--- start of Material ---

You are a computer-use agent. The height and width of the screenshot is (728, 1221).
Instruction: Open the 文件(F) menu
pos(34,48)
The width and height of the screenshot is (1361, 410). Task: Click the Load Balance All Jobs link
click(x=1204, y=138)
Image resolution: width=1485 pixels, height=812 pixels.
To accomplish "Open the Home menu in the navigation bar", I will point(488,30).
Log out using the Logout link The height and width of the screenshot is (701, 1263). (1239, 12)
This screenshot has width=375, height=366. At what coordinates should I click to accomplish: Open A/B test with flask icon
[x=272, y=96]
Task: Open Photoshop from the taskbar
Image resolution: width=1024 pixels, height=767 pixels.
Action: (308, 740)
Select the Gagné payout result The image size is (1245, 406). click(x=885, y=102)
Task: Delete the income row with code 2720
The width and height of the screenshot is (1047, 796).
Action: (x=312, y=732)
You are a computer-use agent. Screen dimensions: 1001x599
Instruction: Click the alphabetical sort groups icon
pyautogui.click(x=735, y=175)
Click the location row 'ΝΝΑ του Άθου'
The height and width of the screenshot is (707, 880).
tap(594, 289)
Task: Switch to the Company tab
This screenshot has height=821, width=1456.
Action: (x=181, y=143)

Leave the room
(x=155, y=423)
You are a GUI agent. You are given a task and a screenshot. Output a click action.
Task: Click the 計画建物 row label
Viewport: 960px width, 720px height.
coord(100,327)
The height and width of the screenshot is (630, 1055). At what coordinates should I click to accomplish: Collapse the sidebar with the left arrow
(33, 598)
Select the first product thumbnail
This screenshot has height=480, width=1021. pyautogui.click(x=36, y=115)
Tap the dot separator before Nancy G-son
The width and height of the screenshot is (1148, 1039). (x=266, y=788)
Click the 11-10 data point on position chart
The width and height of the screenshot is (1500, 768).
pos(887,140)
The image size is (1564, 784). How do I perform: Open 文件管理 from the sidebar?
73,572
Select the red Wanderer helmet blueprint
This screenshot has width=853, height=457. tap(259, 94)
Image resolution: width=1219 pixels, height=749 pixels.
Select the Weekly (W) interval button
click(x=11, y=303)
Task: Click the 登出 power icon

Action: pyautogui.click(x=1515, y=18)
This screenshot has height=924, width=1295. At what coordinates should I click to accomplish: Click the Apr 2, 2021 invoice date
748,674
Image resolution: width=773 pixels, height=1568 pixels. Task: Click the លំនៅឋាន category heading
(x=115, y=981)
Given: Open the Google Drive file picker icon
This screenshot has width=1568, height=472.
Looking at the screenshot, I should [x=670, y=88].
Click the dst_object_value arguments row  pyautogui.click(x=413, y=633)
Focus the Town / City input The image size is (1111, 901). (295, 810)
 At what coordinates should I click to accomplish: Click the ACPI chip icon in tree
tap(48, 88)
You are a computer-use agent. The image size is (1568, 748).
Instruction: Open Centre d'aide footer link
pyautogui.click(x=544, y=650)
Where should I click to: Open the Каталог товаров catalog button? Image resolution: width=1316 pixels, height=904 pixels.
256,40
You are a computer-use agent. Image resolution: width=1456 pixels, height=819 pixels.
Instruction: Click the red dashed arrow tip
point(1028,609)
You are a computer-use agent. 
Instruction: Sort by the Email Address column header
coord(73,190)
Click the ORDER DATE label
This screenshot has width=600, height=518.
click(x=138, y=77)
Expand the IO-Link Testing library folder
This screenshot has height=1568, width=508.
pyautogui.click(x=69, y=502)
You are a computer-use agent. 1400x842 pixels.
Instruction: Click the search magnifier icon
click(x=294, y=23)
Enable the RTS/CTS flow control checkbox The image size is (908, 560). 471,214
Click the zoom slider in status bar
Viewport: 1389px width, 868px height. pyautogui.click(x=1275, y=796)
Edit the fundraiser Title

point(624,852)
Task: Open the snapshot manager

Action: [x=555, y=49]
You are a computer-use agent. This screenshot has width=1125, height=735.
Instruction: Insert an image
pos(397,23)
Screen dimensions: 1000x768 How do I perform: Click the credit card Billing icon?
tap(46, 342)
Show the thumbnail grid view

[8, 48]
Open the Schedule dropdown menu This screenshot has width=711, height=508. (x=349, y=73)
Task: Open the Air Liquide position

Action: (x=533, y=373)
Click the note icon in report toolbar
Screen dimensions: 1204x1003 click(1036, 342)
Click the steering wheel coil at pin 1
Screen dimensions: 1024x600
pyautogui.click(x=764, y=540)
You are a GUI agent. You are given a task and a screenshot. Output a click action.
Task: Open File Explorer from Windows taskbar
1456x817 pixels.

--- end of Material ---

> _Task to complete_: Reproduce all of the material above verbatim, from its first line through its last.

> _Solution to the problem_:
You are a computer-use agent. The height and width of the screenshot is (728, 1221).
Instruction: Open the 文件(F) menu
pos(34,48)
The width and height of the screenshot is (1361, 410). Task: Click the Load Balance All Jobs link
click(x=1204, y=138)
Image resolution: width=1485 pixels, height=812 pixels.
To accomplish "Open the Home menu in the navigation bar", I will point(488,30).
Log out using the Logout link The height and width of the screenshot is (701, 1263). (1239, 12)
This screenshot has width=375, height=366. At what coordinates should I click to accomplish: Open A/B test with flask icon
[x=272, y=96]
Task: Open Photoshop from the taskbar
Image resolution: width=1024 pixels, height=767 pixels.
Action: (308, 740)
Select the Gagné payout result The image size is (1245, 406). click(x=885, y=102)
Task: Delete the income row with code 2720
The width and height of the screenshot is (1047, 796).
Action: (x=312, y=732)
You are a computer-use agent. Screen dimensions: 1001x599
Instruction: Click the alphabetical sort groups icon
pyautogui.click(x=735, y=175)
Click the location row 'ΝΝΑ του Άθου'
The height and width of the screenshot is (707, 880).
tap(594, 289)
Task: Switch to the Company tab
This screenshot has height=821, width=1456.
Action: (x=181, y=143)

Leave the room
(x=155, y=423)
You are a GUI agent. You are given a task and a screenshot. Output a click action.
Task: Click the 計画建物 row label
Viewport: 960px width, 720px height.
coord(100,327)
The height and width of the screenshot is (630, 1055). At what coordinates should I click to accomplish: Collapse the sidebar with the left arrow
(33, 598)
Select the first product thumbnail
This screenshot has height=480, width=1021. pyautogui.click(x=36, y=115)
Tap the dot separator before Nancy G-son
The width and height of the screenshot is (1148, 1039). (x=266, y=788)
Click the 11-10 data point on position chart
The width and height of the screenshot is (1500, 768).
pos(887,140)
The image size is (1564, 784). How do I perform: Open 文件管理 from the sidebar?
73,572
Select the red Wanderer helmet blueprint
This screenshot has width=853, height=457. tap(259, 94)
Image resolution: width=1219 pixels, height=749 pixels.
Select the Weekly (W) interval button
click(x=11, y=303)
Task: Click the 登出 power icon

Action: pyautogui.click(x=1515, y=18)
This screenshot has height=924, width=1295. At what coordinates should I click to accomplish: Click the Apr 2, 2021 invoice date
748,674
Image resolution: width=773 pixels, height=1568 pixels. Task: Click the លំនៅឋាន category heading
(x=115, y=981)
Given: Open the Google Drive file picker icon
This screenshot has width=1568, height=472.
Looking at the screenshot, I should [x=670, y=88].
Click the dst_object_value arguments row  pyautogui.click(x=413, y=633)
Focus the Town / City input The image size is (1111, 901). (295, 810)
 At what coordinates should I click to accomplish: Click the ACPI chip icon in tree
tap(48, 88)
You are a computer-use agent. The image size is (1568, 748).
Instruction: Open Centre d'aide footer link
pyautogui.click(x=544, y=650)
Where should I click to: Open the Каталог товаров catalog button? Image resolution: width=1316 pixels, height=904 pixels.
256,40
You are a computer-use agent. Image resolution: width=1456 pixels, height=819 pixels.
Instruction: Click the red dashed arrow tip
point(1028,609)
You are a computer-use agent. 
Instruction: Sort by the Email Address column header
coord(73,190)
Click the ORDER DATE label
This screenshot has width=600, height=518.
click(x=138, y=77)
Expand the IO-Link Testing library folder
This screenshot has height=1568, width=508.
pyautogui.click(x=69, y=502)
You are a computer-use agent. 1400x842 pixels.
Instruction: Click the search magnifier icon
click(x=294, y=23)
Enable the RTS/CTS flow control checkbox The image size is (908, 560). 471,214
Click the zoom slider in status bar
Viewport: 1389px width, 868px height. pyautogui.click(x=1275, y=796)
Edit the fundraiser Title

point(624,852)
Task: Open the snapshot manager

Action: [x=555, y=49]
You are a computer-use agent. This screenshot has width=1125, height=735.
Instruction: Insert an image
pos(397,23)
Screen dimensions: 1000x768 How do I perform: Click the credit card Billing icon?
tap(46, 342)
Show the thumbnail grid view

[8, 48]
Open the Schedule dropdown menu This screenshot has width=711, height=508. (x=349, y=73)
Task: Open the Air Liquide position

Action: (x=533, y=373)
Click the note icon in report toolbar
Screen dimensions: 1204x1003 click(1036, 342)
Click the steering wheel coil at pin 1
Screen dimensions: 1024x600
pyautogui.click(x=764, y=540)
You are a GUI agent. You are given a task and a screenshot. Output a click action.
Task: Open File Explorer from Windows taskbar
1456x817 pixels.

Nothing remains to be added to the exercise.